[PROMPT] Pick out every line in the records below that contains the word "what" and copy each of those lines.

[STORED RECORDS]
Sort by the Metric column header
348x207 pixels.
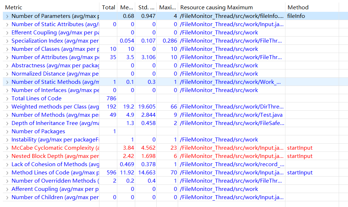pyautogui.click(x=50, y=7)
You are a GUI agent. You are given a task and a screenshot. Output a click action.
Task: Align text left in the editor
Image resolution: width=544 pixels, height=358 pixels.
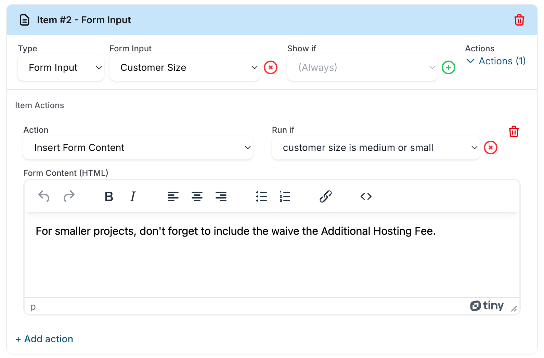tap(173, 196)
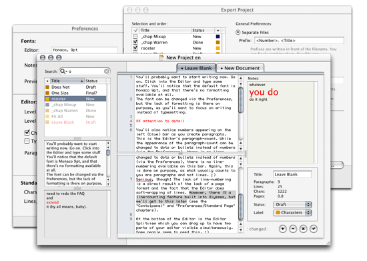Select the One Size document row
This screenshot has width=367, height=261.
pyautogui.click(x=75, y=93)
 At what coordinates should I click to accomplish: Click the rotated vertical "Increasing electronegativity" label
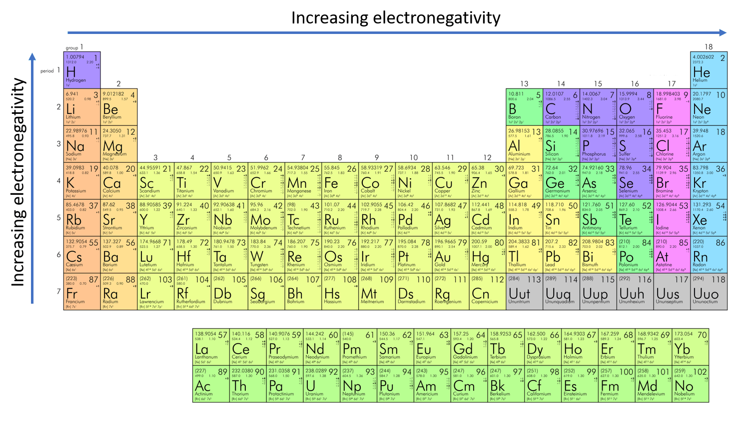point(18,182)
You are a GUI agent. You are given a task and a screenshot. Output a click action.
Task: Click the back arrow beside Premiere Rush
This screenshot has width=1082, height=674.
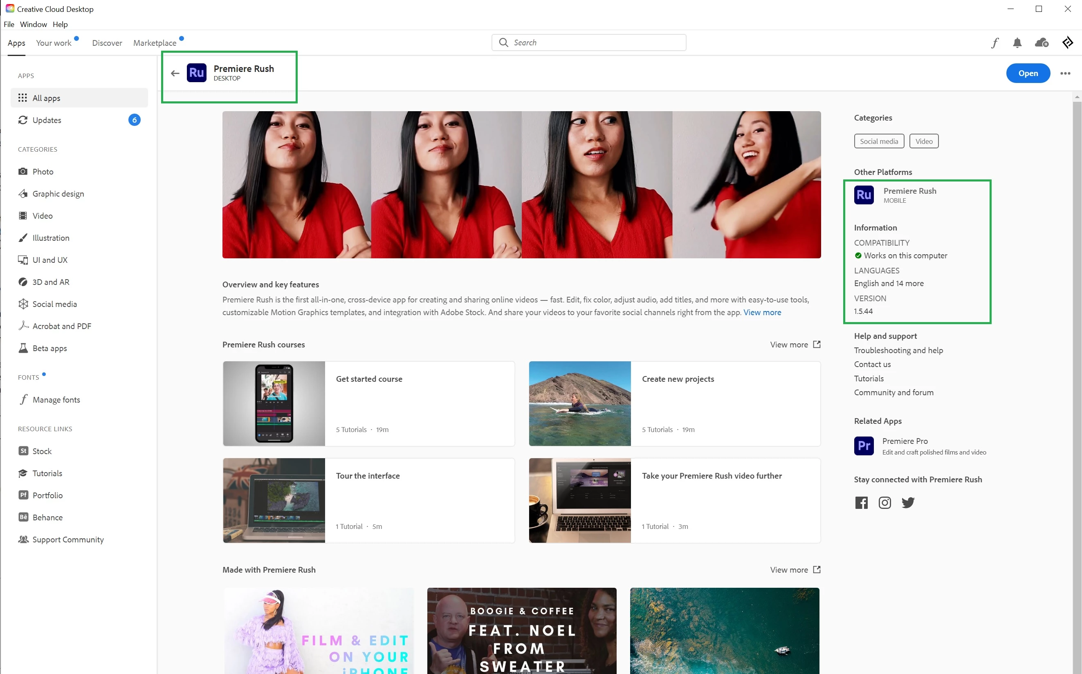point(175,73)
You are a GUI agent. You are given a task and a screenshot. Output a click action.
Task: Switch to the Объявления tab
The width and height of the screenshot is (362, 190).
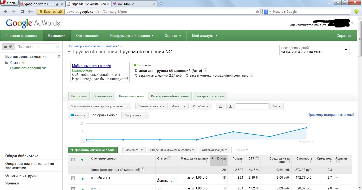103,96

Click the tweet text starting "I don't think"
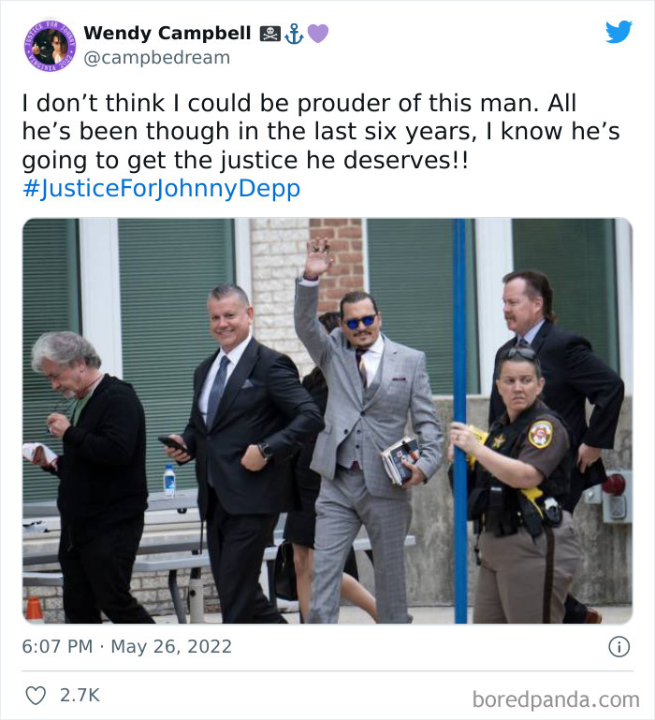pos(321,131)
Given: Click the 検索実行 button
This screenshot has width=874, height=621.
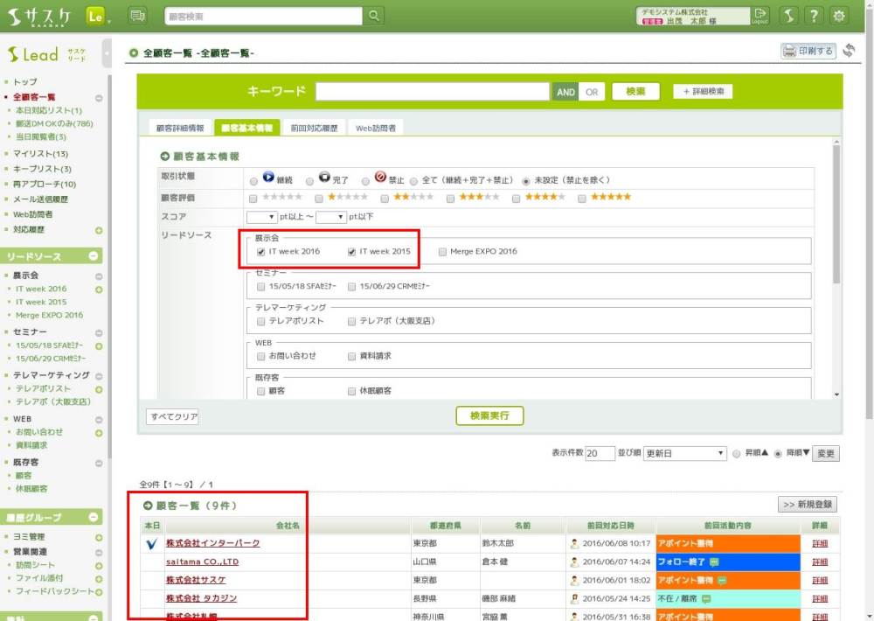Looking at the screenshot, I should pyautogui.click(x=489, y=415).
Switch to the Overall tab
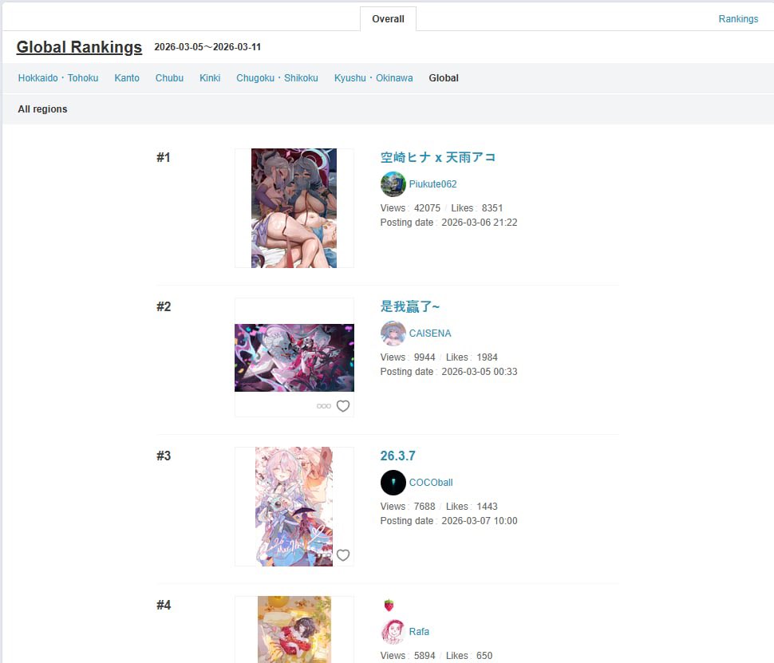774x663 pixels. (x=388, y=19)
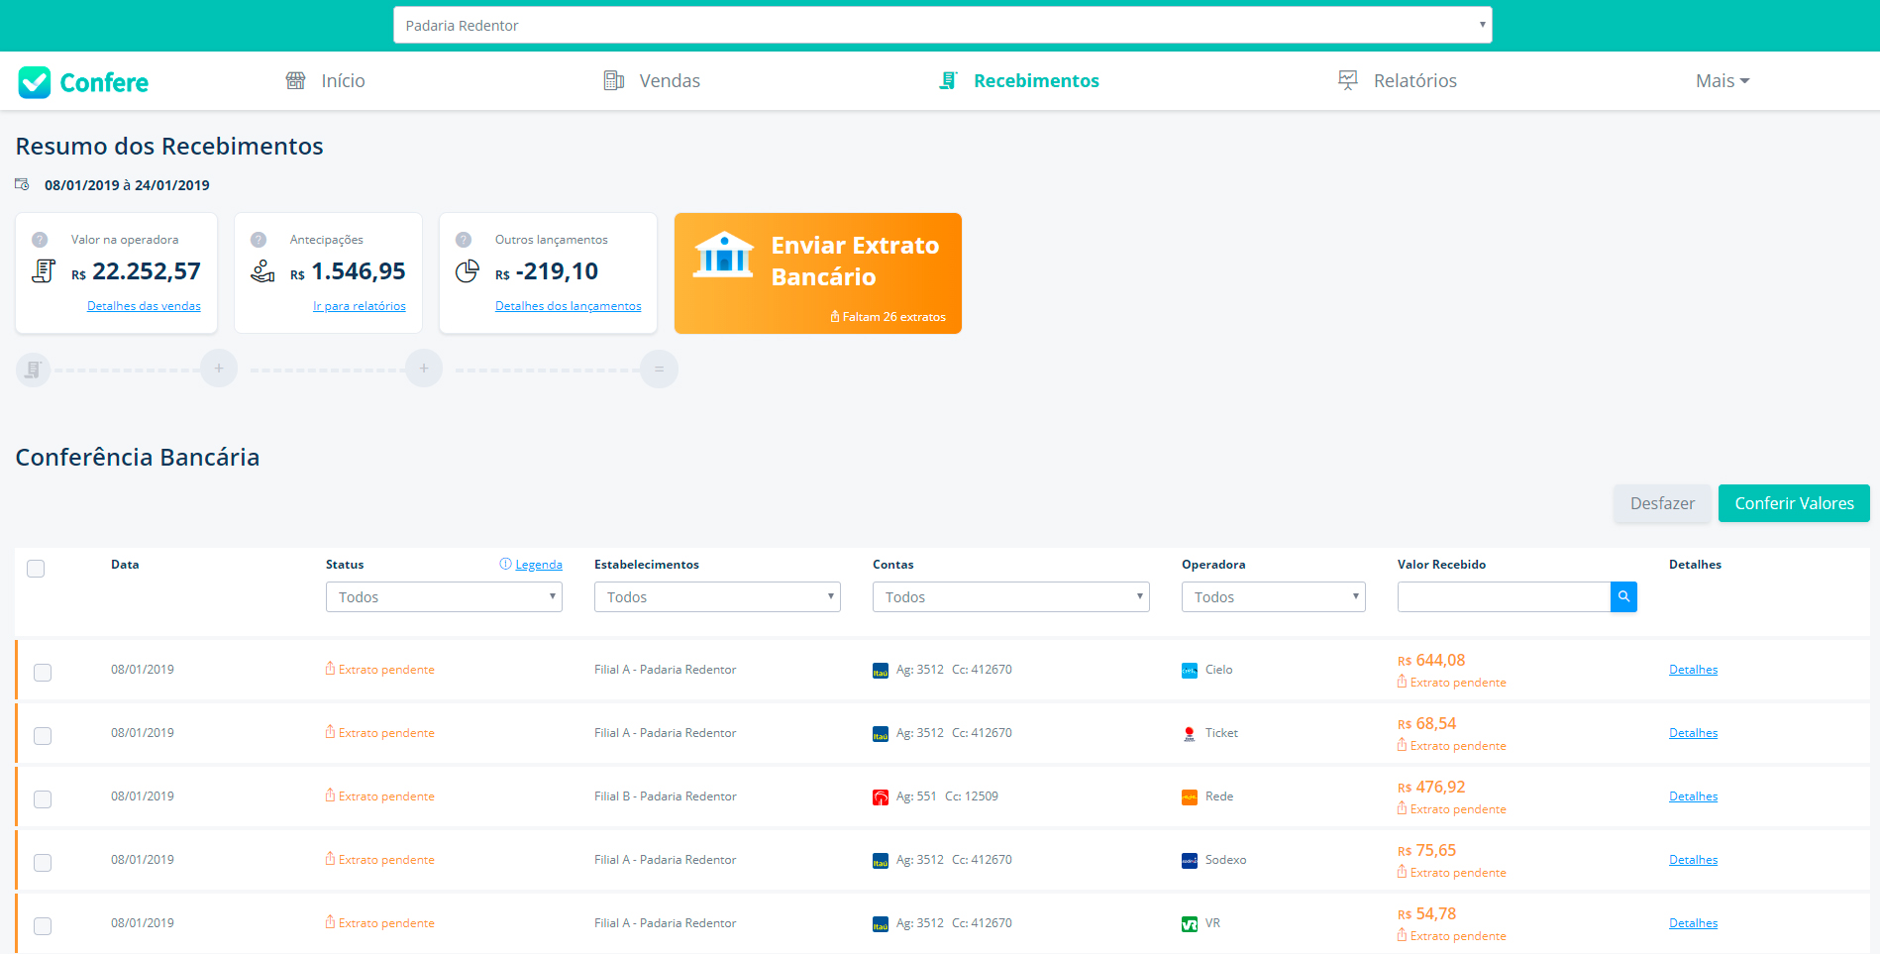Click help icon on Outros lançamentos card
1880x954 pixels.
(x=464, y=240)
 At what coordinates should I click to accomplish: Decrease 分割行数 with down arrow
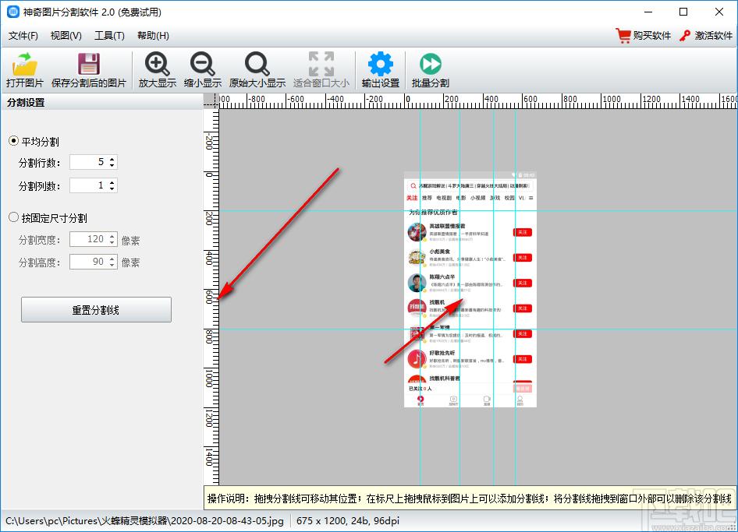[x=112, y=165]
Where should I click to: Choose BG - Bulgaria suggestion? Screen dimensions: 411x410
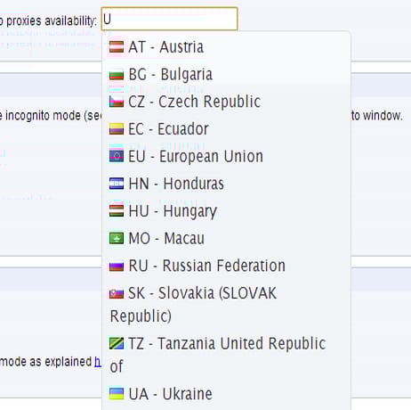[226, 74]
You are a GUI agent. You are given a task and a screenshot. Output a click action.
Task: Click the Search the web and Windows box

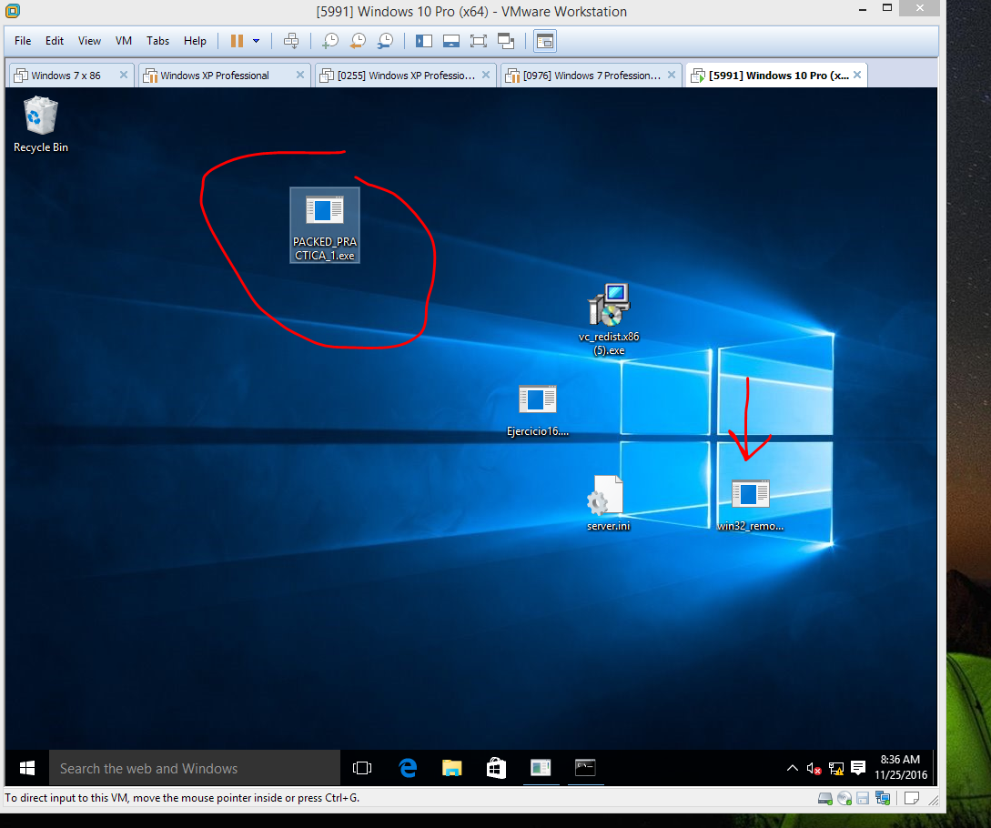click(195, 768)
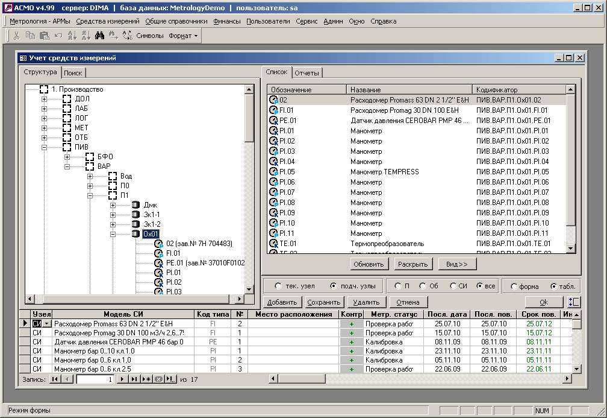607x418 pixels.
Task: Open the 'Средства измерений' menu
Action: point(108,21)
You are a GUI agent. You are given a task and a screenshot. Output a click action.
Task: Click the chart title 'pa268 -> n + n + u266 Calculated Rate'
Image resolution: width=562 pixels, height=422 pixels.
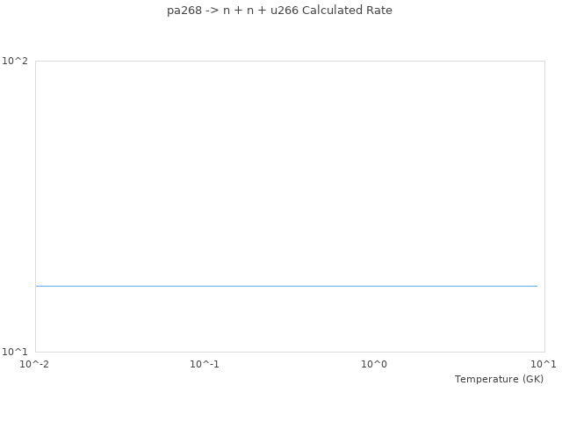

[WRITTEN ANSWER]
 At what coordinates should I click to accomplish: Click the rotated vertical "Increasing electronegativity" label
 At what coordinates should I click to accomplish: Decrease 分割行数 with down arrow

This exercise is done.